RL — Model-Based Learning with Raw Videos

Jonathan Hui
9 min readApr 11, 2022

Vision is a critical part of intelligence and the decision-making process. Many toy experiments avoid raw image processing and handcraft features to simplify the task. But for real-life tasks, such handcrafting is labor-intensive and not necessarily transferable to other tasks.

Performing reinfocement learning from observing raw videos are critical.

Training v.s. Testing

During training, we can establish a well-controlled environment to identify the target state. However, in deploying the solution in real life, we don’t have such luxury.

Modified from source

For example, we can hold the cube above with the left robot arm. The robot arm knows its pose and location, and this information helps us to locate the position of the cube. This information is helpful in pre-training the robot arm to maneuver to a target position. But no “robot” hand-holding should be required during testing.

Modified from source

In testing, the states (the pose of the gripper, arm’s angle, etc…) of the right robot arm are still known. But states for the external environments are missing and need to be observed by the robot’s camera. In fact, we do not analyze what is missing. We let the robot learns it by itself. For example, to use a hammer, the robot needs to learn the grasp is important and observe it from raw images.

Modified from source

Partially observable MDP (POMDP)

Raw images are in high dimensional space with information entangled with each other. The robot needs to learn how to encode the observation to features needed for the task.

And use this encoding to determine the actions.

There are many possible solutions and we will discuss some of them.

Model in Latent Space

Encoding images is common in deep learning. The key concept is representing images in a low dimensional latent space with the least error when reconstructing the images back.

One way to compute the reconstruction error is to calculate the mean square error for the reconstructed pixels.

Autonomous reinforcement learning on the raw image

In RL, we can encode and decode a raw image using a CNN autoencoder. We minimize the reconstruction error to make sure the CNN is extracting critical features of the images.


Optionally, we add an L1 penalty to encourage a sparse representation.

There are many techniques in deep learning that we can use to encode images. For example, in a Variational Autoencoder, instead of learning the latent space z directly, we learn the Gaussian distribution of z. We sample from it and build an autoencoder with the least reconstruction error.

Once a lower-dimensional representation is extracted from the image, we can apply RL to those features. For example, we can play out multiple car races and fit the Q(g(o), a) function.

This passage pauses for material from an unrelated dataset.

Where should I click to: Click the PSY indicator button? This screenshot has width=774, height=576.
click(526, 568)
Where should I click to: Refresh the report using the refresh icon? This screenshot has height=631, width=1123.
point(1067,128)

Collecting raw images is easy and encoding the visual information is heavily studied in deep learning. Nevertheless, the encoding is trained separately from the task. What we learned is not necessarily good for performing the task, or developing the system dynamics model. But with no surprise, it does work to some extent.

Deep Spatial Autoencoders

Let’s detail a method called the deep spatial autoencoder which utilizes raw images to complete RL tasks. The training process includes:

  1. Set target end-effector pose.
  2. Train an exploratory controller.
  3. Learning the embedding for images.
  4. Provide the target goal.
  5. Train the final controller to achieve the final goal.

Before looking into the details, this is what the training looks like:

Step 1: Set target end-effector pose

We set the target pose of the robot’s end-effector. It is defined by three 3D points of the end-effector which indicate its target position after pushing a Lego block.

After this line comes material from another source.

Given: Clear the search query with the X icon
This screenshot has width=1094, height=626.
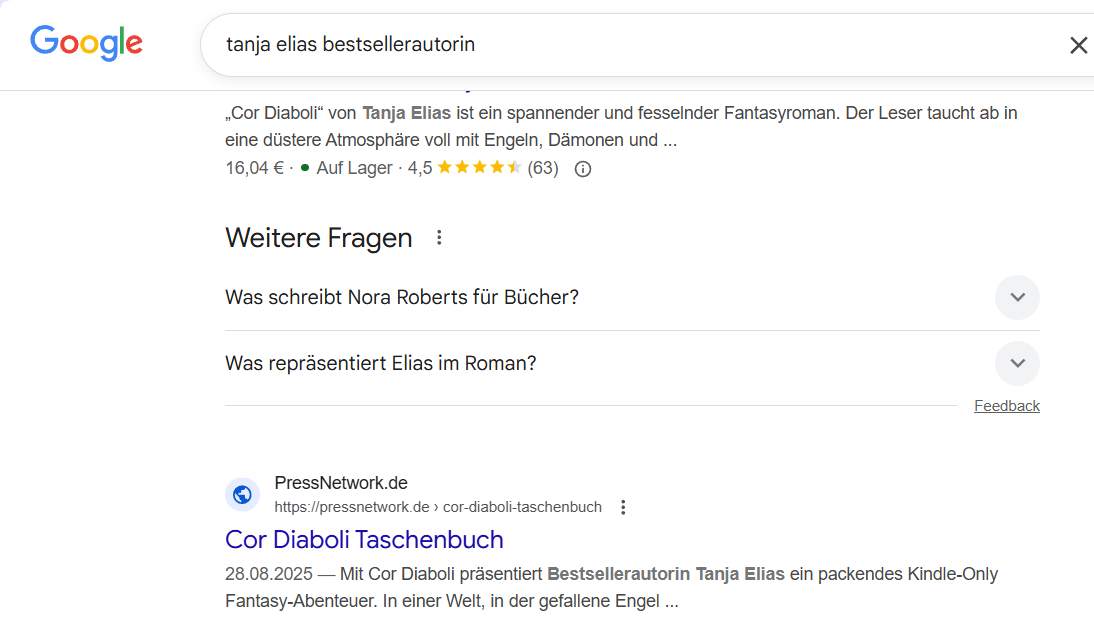Looking at the screenshot, I should [x=1078, y=45].
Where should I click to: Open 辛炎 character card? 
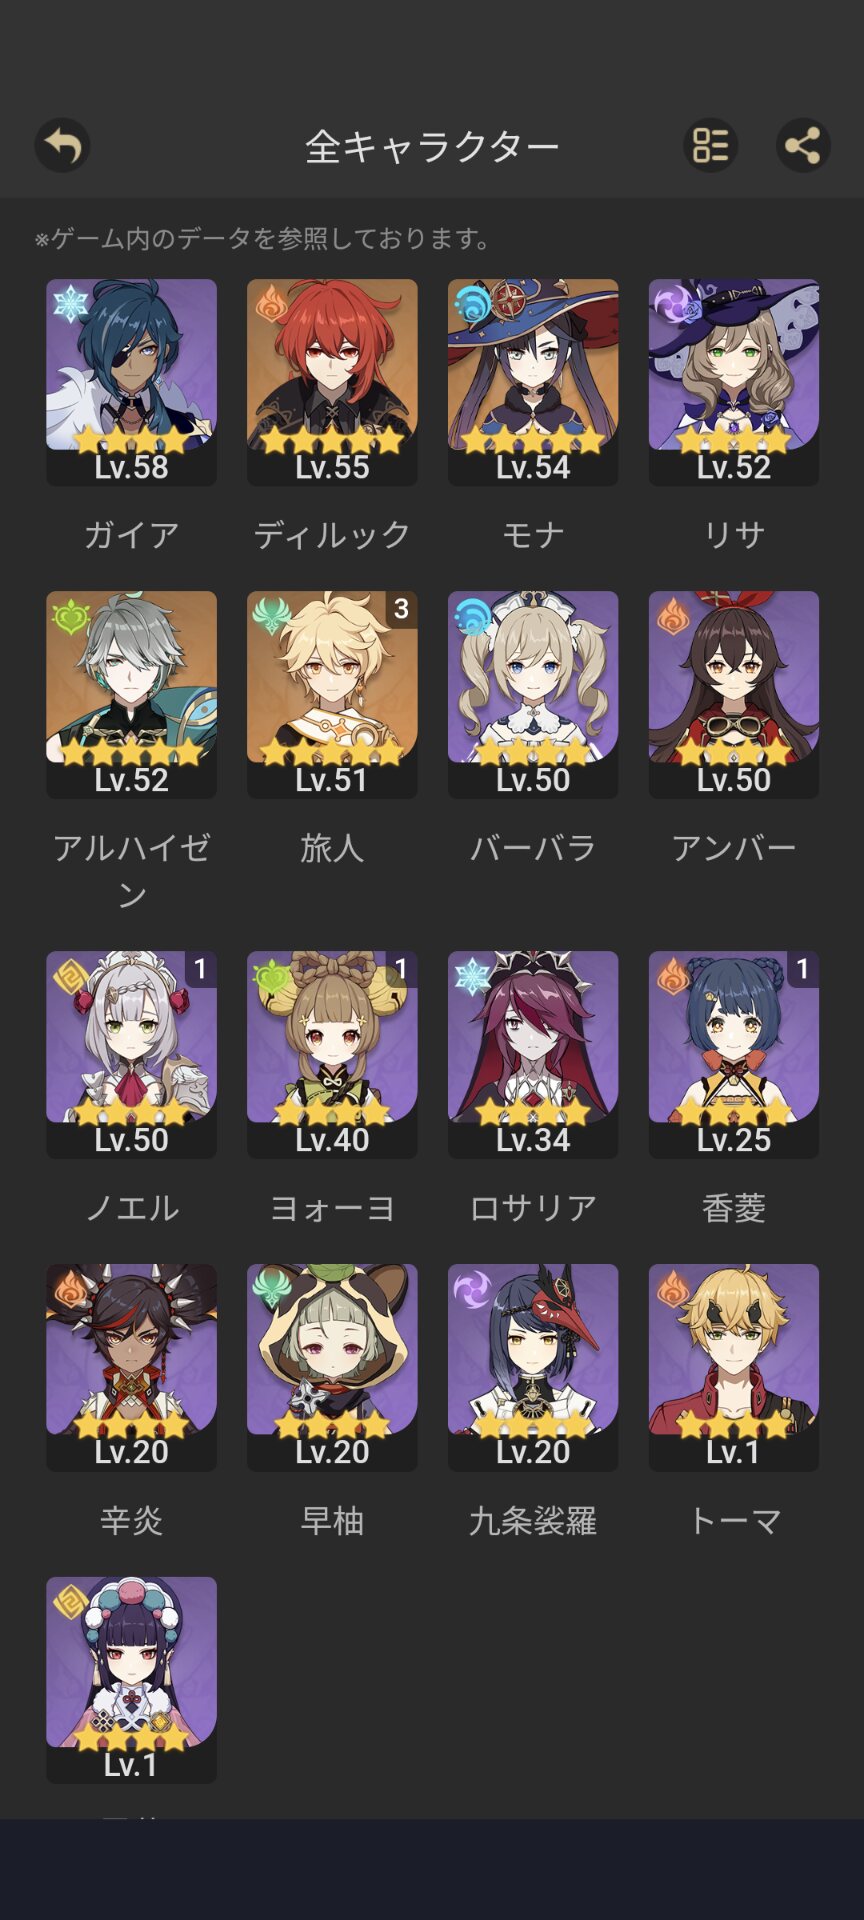131,1367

In pre-training, the robot arm learns the dynamics in reaching a target position. Our pre-training objective is not learning how to push the Lego block. It just refines an exploration policy to produce promising trajectories. After the refinement, we record the trajectory images to train the image encoding.

Step 2: Train an exploratory controller

Once the target pose is identified, we train an exploratory controller:

The PR2 robotic arm has seven degrees of freedom. From the states of the robot arm (including the joint angles, velocity, and end-effector positions) and the target pose, the controller determines the torques of seven motors.

First, we initialize p to be a random controller taking random actions, but no large motions or unsafe moves. Alternatively, we can pre-programming it with some generic or educated moves. As shown in the video, the initial random controller explores space near the initial position.

We run the controller on the robot and observe the trajectory.

We refine the exploratory controller by minimizing a loss function. We want to reach the target pose as close as possible with the smallest effort.

Our final goal is to learn the dynamics and to refine the controller.

Modified from source

There are many options to learn both. The following is one possible method:

Modified from source

It fits the model with the observed trajectories after running the controller p on the robot. In this example, we observed the next five action sequences (the next five seconds) to fit the model. This model assumes a Gaussian distribution with the means calculated using linear dynamics.

Then we try to optimize the controller which is modeled by a Gaussian distribution also.

We call this Linear Gaussian Controller and Linear Gaussian Model.

We can use iLQR to optimize the trajectory. iLQR is an iterative process to find the optimal controls if the model and the cost function is known. The algorithm above also applies a constraint to limit the controller change to avoid bad decisions.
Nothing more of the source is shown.